Sowohl die Präzision der Algorithmen als auch die gewonnenen Erkenntnisse sorgen für Weiterentwicklungen. Während Fehleranalysen früher viel Zeit in Anspruch nahmen, führen die Experten mithilfe von Argus eine Fehleranalyse blitzschnell durch. Sie können aus der Distanz ein mögliches NVH-Problem (störende Getriebegeräusche – Noise, Vibration, Harshness) mithilfe der Signale vorhersagen und so abwenden, dass fehlerhafte Teile in das fertige Getriebe eingebaut werden. Zusätzlich zur automatischen Komponentendiagnose (ACD) umfasst Argus fünf Hauptfunktionen:

  1. Schleifintensitäten: Sobald die Schleifintensitäten des Schrupp- und Schlichtprozesses festgelegt sind, befindet sich die Genauigkeit innerhalb des Limits der geschliffenen Teile und gestattet eine 100% Qualitätskontrolle.

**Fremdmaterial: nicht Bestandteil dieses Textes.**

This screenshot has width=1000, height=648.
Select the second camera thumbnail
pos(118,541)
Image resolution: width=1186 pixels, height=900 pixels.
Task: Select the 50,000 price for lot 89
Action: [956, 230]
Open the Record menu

  2. NVH-Erkennung: Argus hat sich beim Entdecken und Vermeiden von NVH-Problemen als unschätzbar wertvoll erwiesen. Das System erkennt mittels Spektralanalyse schon im Vorfeld NVH-kritische Teile.
  3. Schleifscheibenüberwachung: In der Vergangenheit beurteilten einzelne Bediener subjektiv die Schleifscheiben. Argus bietet eine klare Analyse und Überwachung der Leistung einer Schleifscheibe über ihre gesamte Lebensdauer.

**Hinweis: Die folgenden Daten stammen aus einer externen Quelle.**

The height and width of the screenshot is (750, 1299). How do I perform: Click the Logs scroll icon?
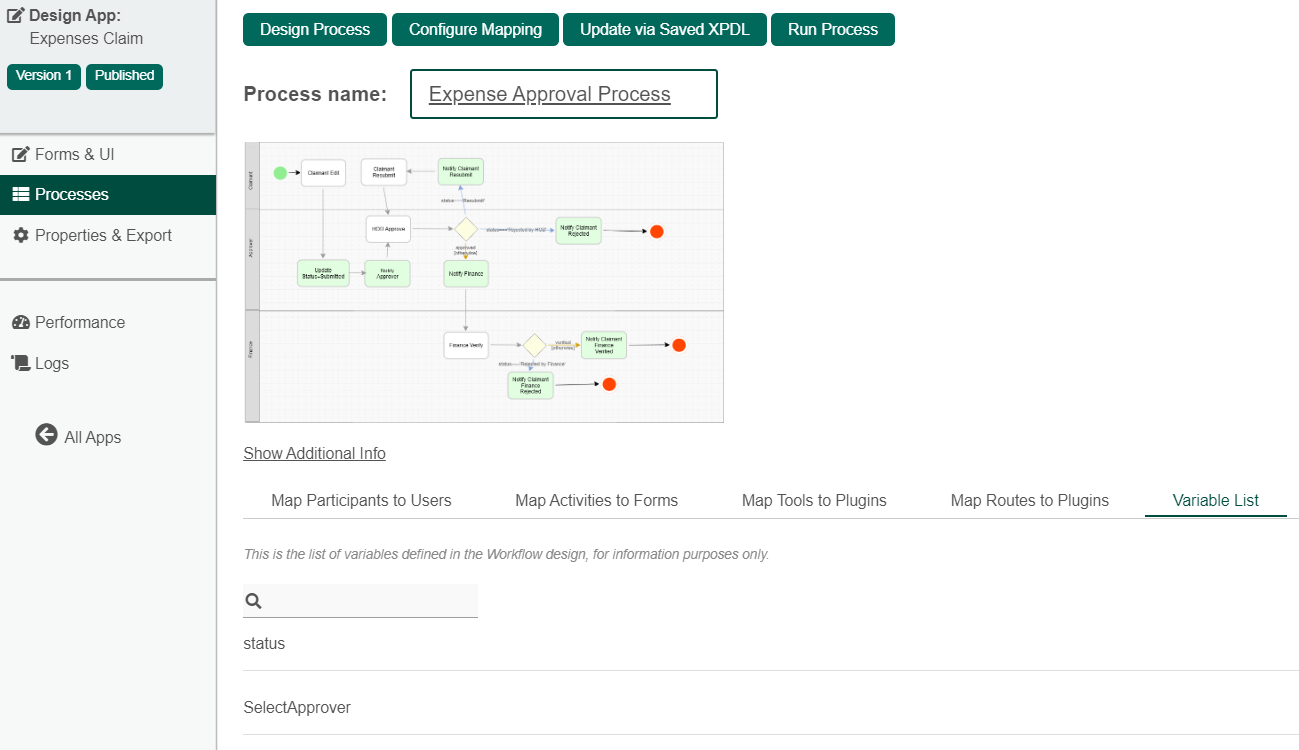(20, 364)
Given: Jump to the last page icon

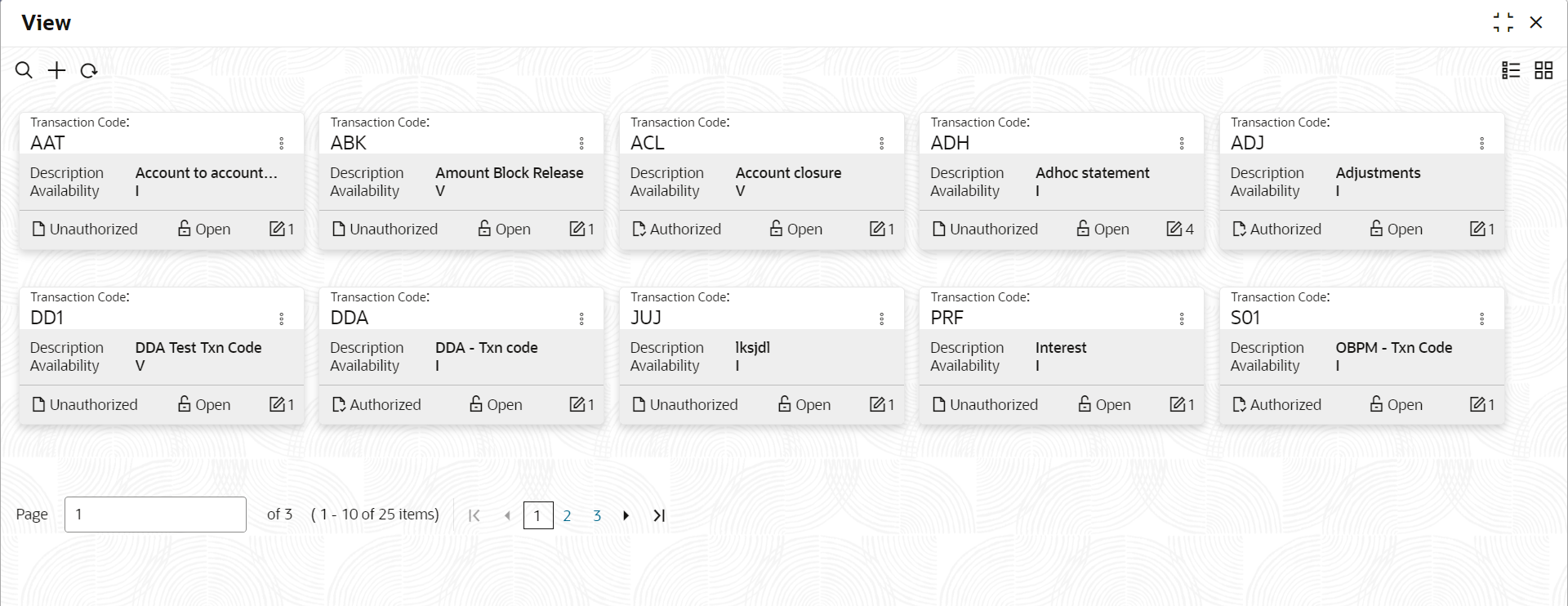Looking at the screenshot, I should (659, 515).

  4. Crash-Erkennung: Wenn das System überhöhte Schleifintensitäten erkennt, fährt die Maschine sofort in eine sichere Position zurück.

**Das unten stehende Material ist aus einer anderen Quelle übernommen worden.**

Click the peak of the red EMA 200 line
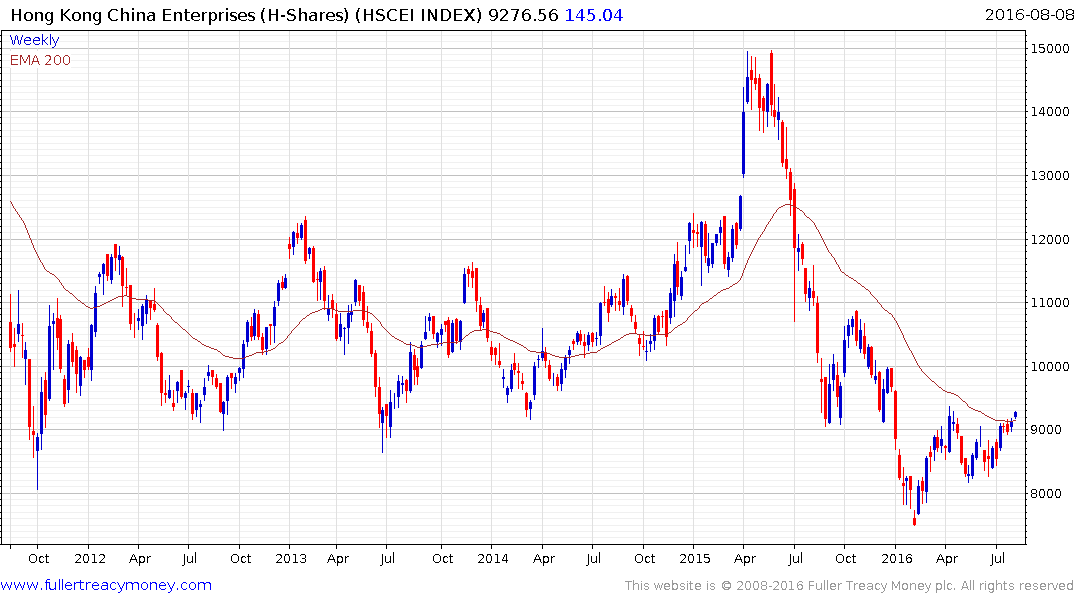 (x=790, y=204)
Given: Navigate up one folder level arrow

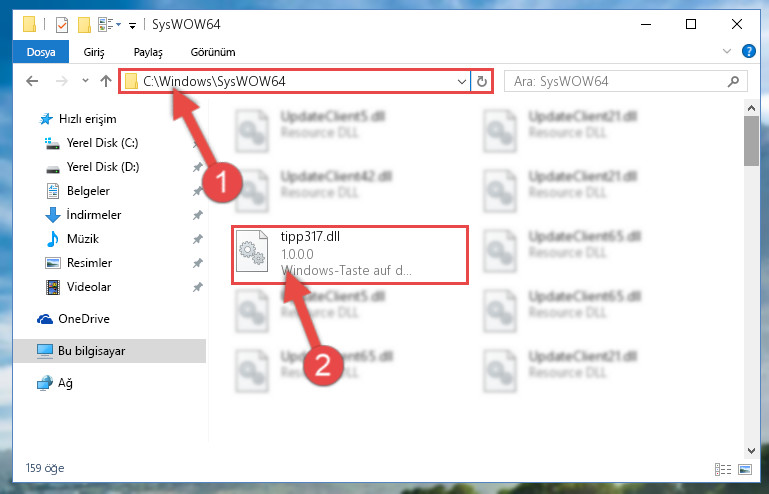Looking at the screenshot, I should pyautogui.click(x=106, y=81).
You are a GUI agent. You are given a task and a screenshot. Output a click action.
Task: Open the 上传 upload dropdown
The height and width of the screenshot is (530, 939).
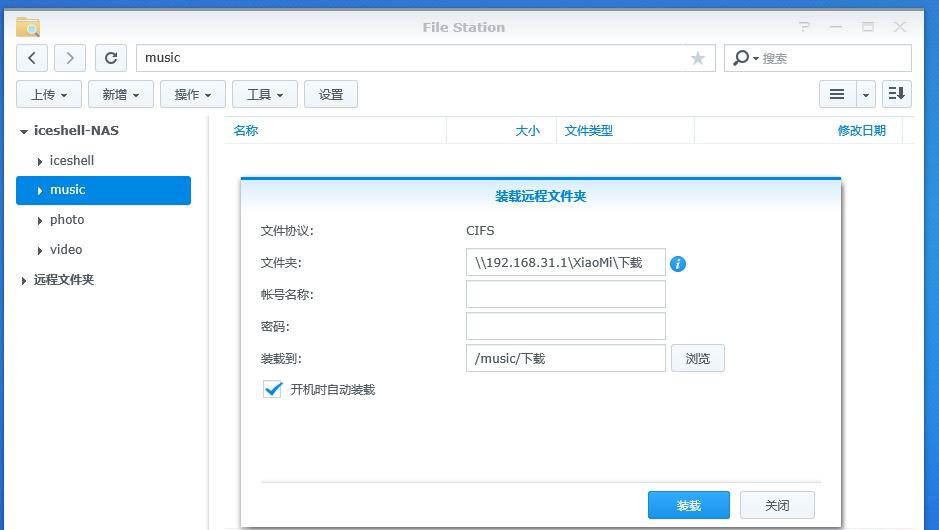pyautogui.click(x=49, y=94)
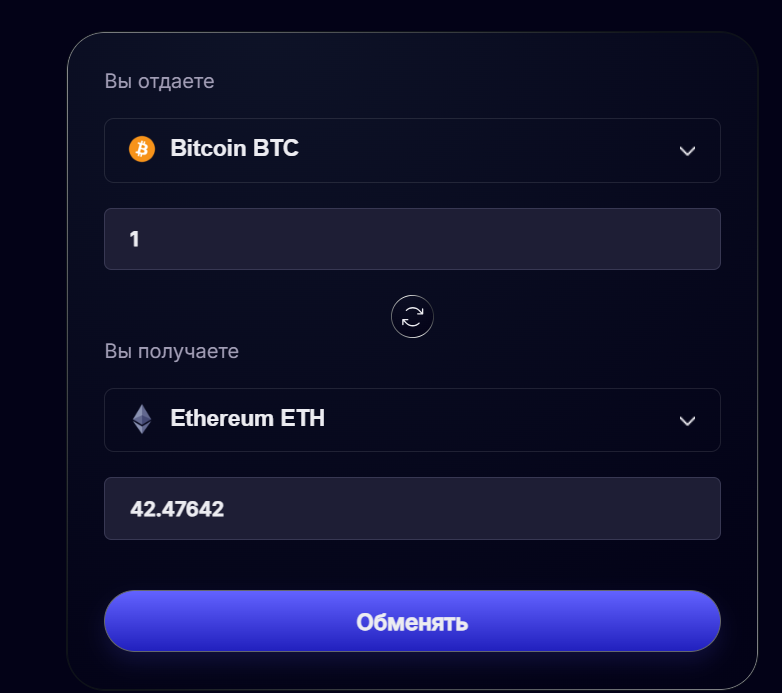Expand the chevron in the Bitcoin BTC selector
The image size is (782, 693).
(x=687, y=151)
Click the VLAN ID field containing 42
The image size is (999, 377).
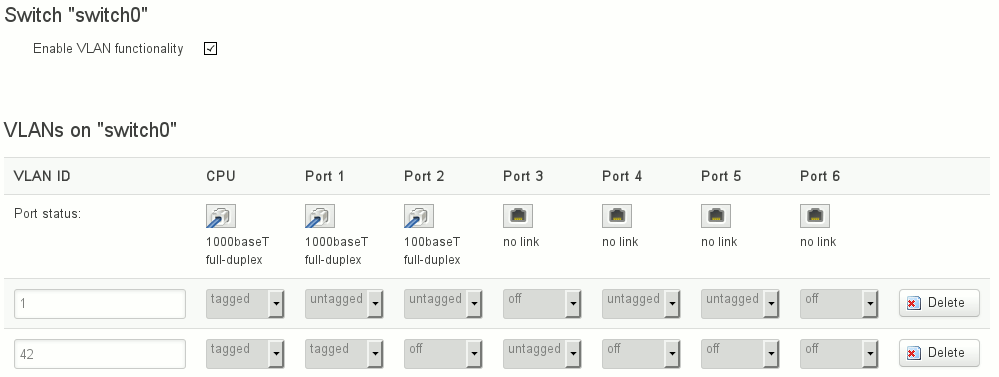(x=100, y=353)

  5. Adaptives Schleifen: Das adaptive Schleifen ist ein wirksames Mittel zur Stabilisierung des Schleifprozesses, wenn die Vorbearbeitung von geringer Qualität ist. Ein adaptiver Schleifprozess hält die Schleifkräfte konstant, bietet Sicherheit vor Überlastung und reduziert den Werkzeugverschleiß.

Schlussfolgerung

Die Grundlage von Argus ist eine hochentwickelte, gut funktionierende Schleifmaschine. Das System ist ein Add-on zu dem erfolgreichen Maschinenkonzept und macht die Maschine noch besser; es bietet Transparenz und Kontrolle auf einem absolut oberen Niveau. Diese Transparenz und Kontrolle sowie die kontinuierliche Verbesserung, die durch ein Abonnement in Form einer sich ständig erweiternden Datenbank angeboten wird, geben den Kunden ein leistungsstarkes Werkzeug an die Hand, um den maximalen Nutzen aus ihren Verzahnungsprozessen zu ziehen.